» Exercise description: Return the listing below unchanged, but without pictures.

» Records provided:
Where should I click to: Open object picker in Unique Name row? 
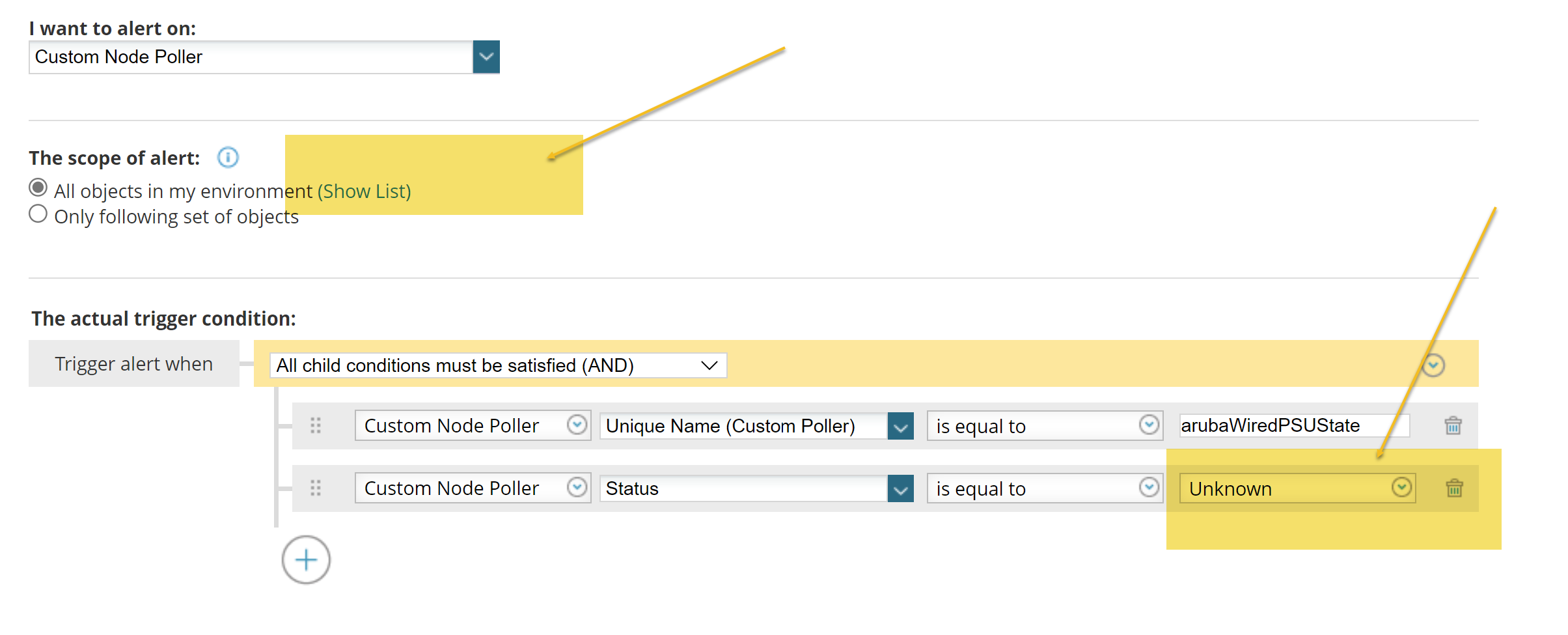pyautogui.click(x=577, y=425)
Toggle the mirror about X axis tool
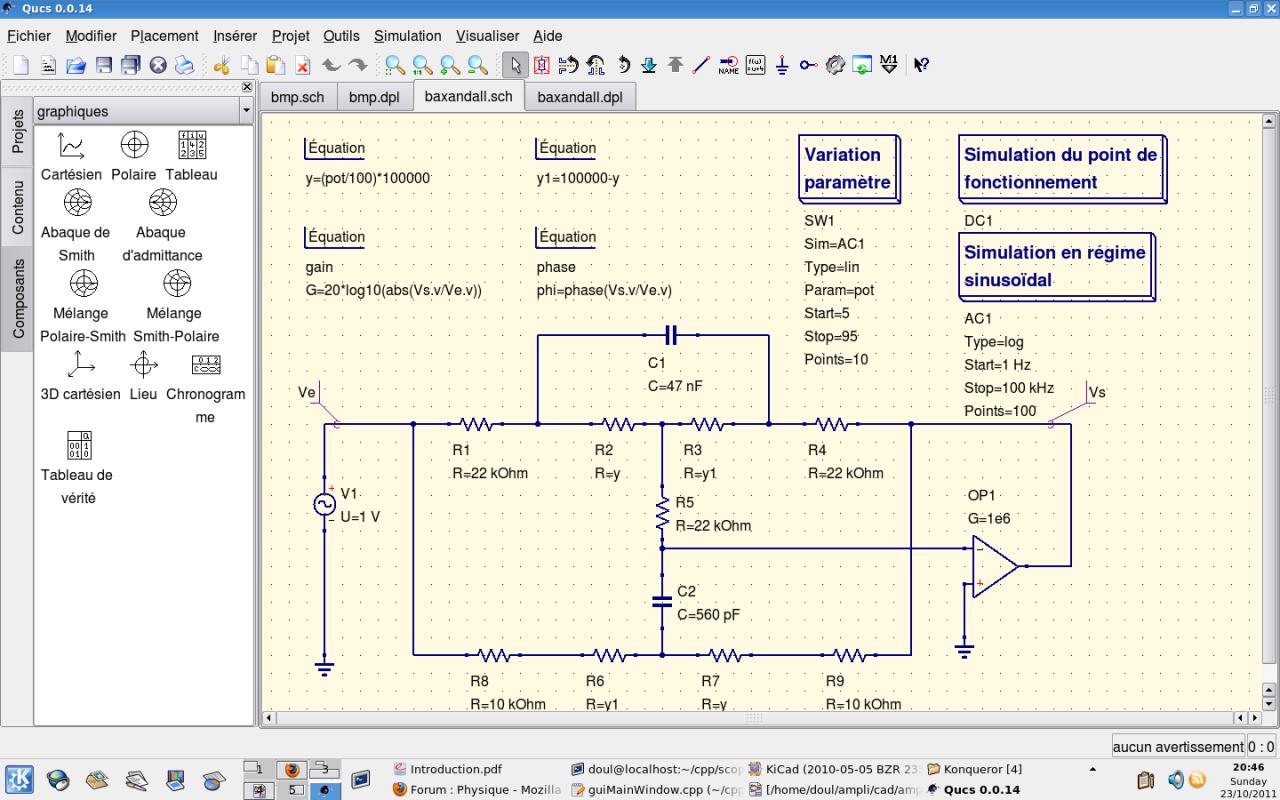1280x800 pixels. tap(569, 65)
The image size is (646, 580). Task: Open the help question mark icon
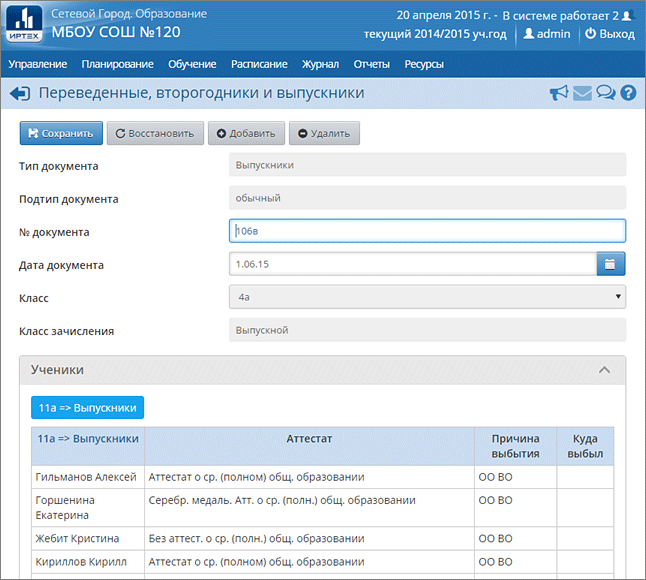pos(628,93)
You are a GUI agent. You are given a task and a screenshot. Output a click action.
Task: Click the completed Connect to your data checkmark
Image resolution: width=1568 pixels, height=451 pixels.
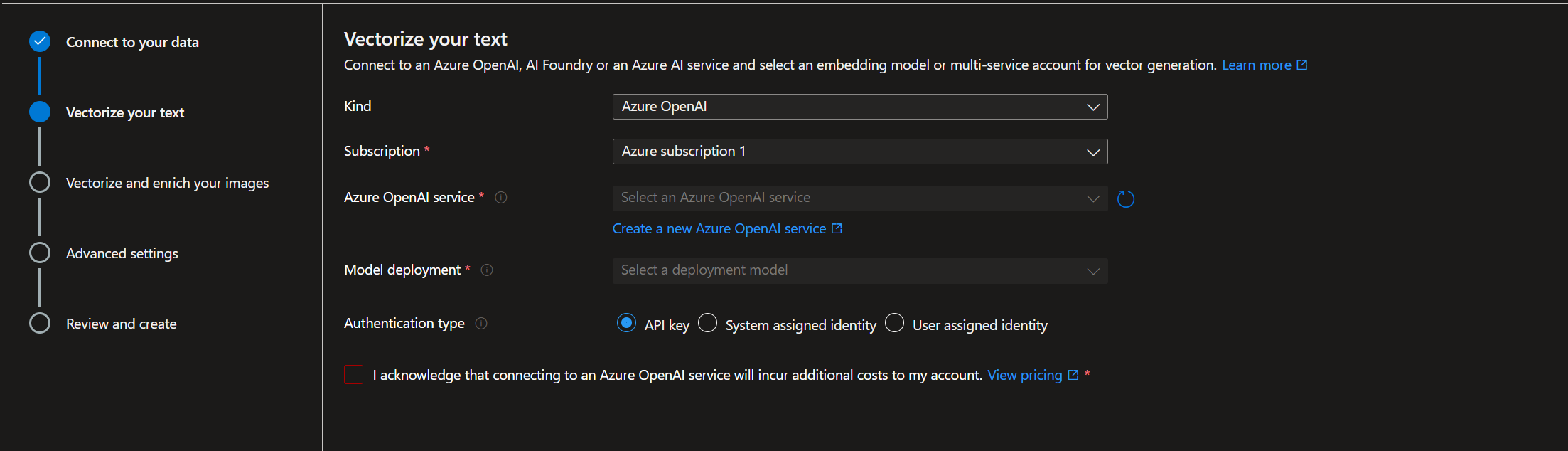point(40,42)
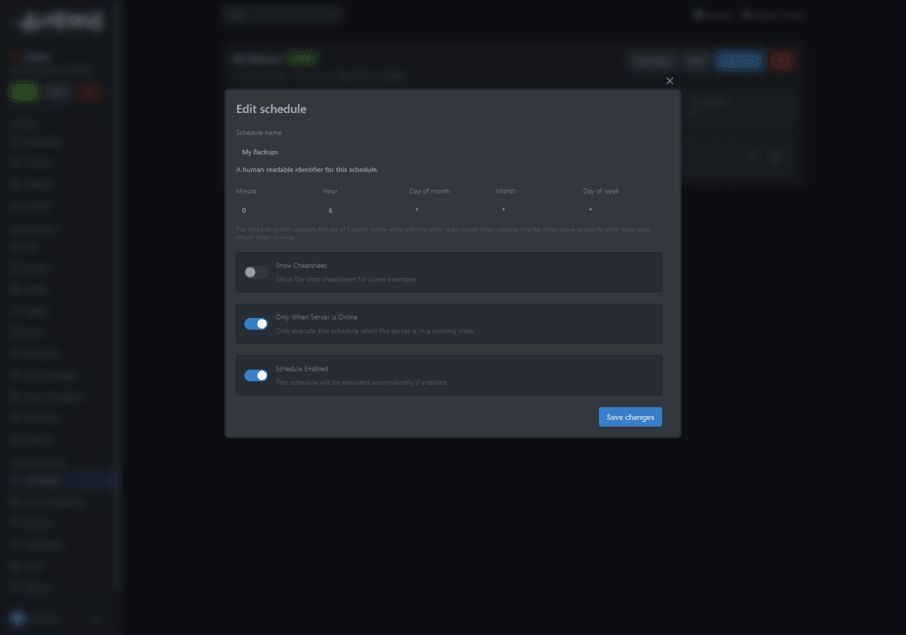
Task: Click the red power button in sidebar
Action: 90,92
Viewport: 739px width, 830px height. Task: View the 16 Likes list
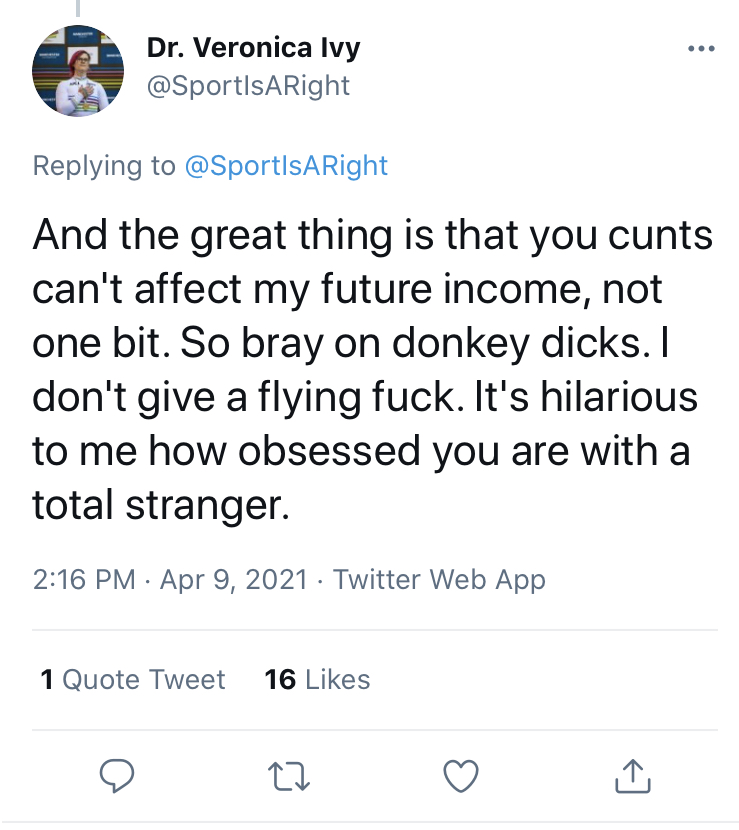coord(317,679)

» Written response:
Where should I click to: Open object picker in Unique Name row? 
pyautogui.click(x=577, y=425)
Toggle the mirror about X axis tool
1280x800 pixels. tap(569, 65)
The image size is (646, 580). Task: Open the help question mark icon
pos(628,93)
You are a GUI agent. You are given a task and a screenshot. Output a click action.
Task: Click the completed Connect to your data checkmark
Image resolution: width=1568 pixels, height=451 pixels.
point(40,42)
Task: Click the red power button in sidebar
Action: 90,92
Viewport: 739px width, 830px height. Task: View the 16 Likes list
coord(317,679)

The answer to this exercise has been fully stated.